Mozambique Struggles to Comply with Anti-Money Laundering Regulations

In an effort to prevent the use of its financial system for money laundering and terrorist financing, Mozambique has implemented various laws and regulations over the years. However, recent reports suggest that the country is still struggling to comply with these regulations.

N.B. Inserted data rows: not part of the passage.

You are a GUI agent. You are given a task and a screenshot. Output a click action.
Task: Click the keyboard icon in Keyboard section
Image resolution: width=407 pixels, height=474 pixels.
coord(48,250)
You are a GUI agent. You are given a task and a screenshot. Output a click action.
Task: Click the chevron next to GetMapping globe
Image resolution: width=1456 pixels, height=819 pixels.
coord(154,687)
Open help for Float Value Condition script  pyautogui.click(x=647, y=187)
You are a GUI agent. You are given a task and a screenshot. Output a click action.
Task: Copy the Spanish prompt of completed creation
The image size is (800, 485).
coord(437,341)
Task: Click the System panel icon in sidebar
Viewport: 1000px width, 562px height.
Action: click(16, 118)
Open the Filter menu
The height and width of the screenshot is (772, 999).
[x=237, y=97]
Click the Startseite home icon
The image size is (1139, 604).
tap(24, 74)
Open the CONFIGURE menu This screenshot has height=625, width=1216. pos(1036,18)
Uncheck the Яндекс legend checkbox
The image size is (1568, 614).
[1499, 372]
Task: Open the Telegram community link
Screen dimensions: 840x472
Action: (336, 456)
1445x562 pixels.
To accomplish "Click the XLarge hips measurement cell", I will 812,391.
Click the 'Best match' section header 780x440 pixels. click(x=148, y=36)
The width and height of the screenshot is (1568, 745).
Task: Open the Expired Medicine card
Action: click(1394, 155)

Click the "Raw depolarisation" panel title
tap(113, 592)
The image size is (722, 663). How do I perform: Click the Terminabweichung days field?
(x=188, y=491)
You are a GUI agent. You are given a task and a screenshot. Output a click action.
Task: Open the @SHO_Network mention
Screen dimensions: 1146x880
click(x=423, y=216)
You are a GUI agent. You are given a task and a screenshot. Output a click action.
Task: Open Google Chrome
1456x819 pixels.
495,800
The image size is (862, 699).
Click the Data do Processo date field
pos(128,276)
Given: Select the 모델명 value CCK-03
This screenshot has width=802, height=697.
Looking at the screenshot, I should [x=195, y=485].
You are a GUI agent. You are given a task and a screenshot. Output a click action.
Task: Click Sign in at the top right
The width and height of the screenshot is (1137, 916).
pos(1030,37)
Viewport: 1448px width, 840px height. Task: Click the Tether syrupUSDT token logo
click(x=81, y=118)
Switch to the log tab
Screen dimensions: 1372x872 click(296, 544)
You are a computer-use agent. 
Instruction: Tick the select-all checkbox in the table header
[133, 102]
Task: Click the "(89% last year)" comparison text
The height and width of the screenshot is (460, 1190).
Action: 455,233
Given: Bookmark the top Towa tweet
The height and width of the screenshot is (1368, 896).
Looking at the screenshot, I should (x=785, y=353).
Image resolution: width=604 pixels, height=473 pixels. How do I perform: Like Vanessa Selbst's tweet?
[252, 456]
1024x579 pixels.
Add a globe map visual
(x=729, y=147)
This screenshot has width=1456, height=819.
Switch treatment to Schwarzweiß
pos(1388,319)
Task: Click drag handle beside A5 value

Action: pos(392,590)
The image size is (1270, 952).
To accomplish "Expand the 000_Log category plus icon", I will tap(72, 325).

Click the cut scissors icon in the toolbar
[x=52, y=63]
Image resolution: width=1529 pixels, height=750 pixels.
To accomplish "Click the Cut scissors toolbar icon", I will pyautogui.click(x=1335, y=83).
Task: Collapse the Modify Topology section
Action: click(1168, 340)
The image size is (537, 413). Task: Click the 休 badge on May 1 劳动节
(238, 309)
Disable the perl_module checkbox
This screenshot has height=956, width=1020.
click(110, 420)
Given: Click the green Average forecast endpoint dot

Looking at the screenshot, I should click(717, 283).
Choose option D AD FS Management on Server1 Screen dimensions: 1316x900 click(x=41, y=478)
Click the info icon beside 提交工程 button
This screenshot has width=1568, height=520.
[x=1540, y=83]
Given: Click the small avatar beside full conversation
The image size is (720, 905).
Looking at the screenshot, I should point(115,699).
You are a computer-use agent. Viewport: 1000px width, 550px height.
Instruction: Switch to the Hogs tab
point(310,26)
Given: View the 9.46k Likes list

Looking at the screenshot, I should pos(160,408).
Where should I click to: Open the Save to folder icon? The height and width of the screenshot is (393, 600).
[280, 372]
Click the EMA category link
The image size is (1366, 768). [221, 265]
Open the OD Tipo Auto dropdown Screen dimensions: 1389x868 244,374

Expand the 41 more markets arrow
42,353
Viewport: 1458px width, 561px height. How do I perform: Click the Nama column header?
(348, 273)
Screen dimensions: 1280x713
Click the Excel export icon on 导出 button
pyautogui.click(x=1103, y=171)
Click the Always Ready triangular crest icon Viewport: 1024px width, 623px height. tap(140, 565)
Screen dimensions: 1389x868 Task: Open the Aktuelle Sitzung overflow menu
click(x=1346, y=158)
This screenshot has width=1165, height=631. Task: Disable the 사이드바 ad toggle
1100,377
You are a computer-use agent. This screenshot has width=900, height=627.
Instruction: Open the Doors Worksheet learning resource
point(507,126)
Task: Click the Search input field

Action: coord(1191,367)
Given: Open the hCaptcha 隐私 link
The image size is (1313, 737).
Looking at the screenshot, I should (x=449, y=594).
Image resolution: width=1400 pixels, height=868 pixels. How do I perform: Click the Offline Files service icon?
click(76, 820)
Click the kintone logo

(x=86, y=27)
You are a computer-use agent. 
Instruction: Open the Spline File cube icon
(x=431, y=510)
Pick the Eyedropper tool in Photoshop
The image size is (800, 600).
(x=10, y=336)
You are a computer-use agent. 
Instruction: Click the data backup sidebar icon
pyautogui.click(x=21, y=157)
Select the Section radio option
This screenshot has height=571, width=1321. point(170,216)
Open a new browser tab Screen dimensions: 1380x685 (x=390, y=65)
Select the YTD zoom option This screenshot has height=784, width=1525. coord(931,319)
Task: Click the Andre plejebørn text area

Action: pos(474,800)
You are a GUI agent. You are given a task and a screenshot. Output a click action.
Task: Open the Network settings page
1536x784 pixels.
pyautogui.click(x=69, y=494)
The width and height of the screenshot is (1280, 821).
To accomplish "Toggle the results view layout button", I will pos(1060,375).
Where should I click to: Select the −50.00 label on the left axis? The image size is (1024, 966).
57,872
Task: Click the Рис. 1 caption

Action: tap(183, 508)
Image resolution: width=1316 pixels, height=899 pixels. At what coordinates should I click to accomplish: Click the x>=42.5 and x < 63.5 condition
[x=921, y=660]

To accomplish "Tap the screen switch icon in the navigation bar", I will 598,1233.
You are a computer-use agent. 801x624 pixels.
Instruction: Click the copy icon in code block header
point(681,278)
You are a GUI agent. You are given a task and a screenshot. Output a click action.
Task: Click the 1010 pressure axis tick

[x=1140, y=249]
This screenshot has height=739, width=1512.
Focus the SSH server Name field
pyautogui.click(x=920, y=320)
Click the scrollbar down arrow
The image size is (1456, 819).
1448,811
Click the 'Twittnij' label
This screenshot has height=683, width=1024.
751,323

Since 2002, Mozambique has had a legal framework in place aimed at preventing and suppressing the use of its financial system for criminal activities. In 2007, the Financial Intelligence Office of Mozambique (GIFiM) was created to help ensure timely implementation and effective application of anti-money laundering provisions.

Challenges

Despite these efforts, Mozambique was placed on the Financial Action Task Force’s (FATF) “grey list” in 2022, citing concerns over its lack of progress in implementing effective measures against money laundering and terrorist financing. In response to this criticism, a new Anti-Money Laundering/Combating Terrorist Financing Law (AML/CTF Law) was passed in August 2023.

The AML/CTF Law

  • Defines money laundering as the conversion, transfer, or concealment of proceeds from criminal activities with the aim of concealing their illicit origin
  • Establishes stricter standards for entities that play a role in the financial system, such as banks and insurance companies

Obliged Entities

Under the new law, obligated entities are required to:

  • Assess the ultimate beneficial owners (UBOs) of their clients
    • A UBO is defined as a natural person who has final control over a client or transaction
    • This includes individuals who own or control 10% or more of a company’s capital or voting rights, or those who exercise control over the management of a legal person

Registry for UBOs

The AML/CTF Law also establishes a registry for UBOs, which will be implemented by the Legal Entities Registry Office.

Penalties

Failure to comply with the duties and obligations under the law can result in:

  • Fines ranging from 2 million to 10 million Mozambican meticals (MZN) for financial entities
  • Fines ranging from 1 million to 5 million MZN for non-financial entities
  • Ancillary penalties, including:
    • Revocation or suspension of authorizations
    • Inhibition from exercising a position
    • Impediment to carrying out business activities
    • Placement under enhanced supervision
    • Closure of activities
    • Publication of the condemnatory sentence at the expense of the offender

Challenges Remain

Despite these efforts, Mozambique still faces significant challenges in implementing effective measures against money laundering and terrorist financing. The country’s financial sector remains vulnerable to abuse, and the lack of progress in implementing effective measures is a major concern for the FATF and other international organizations.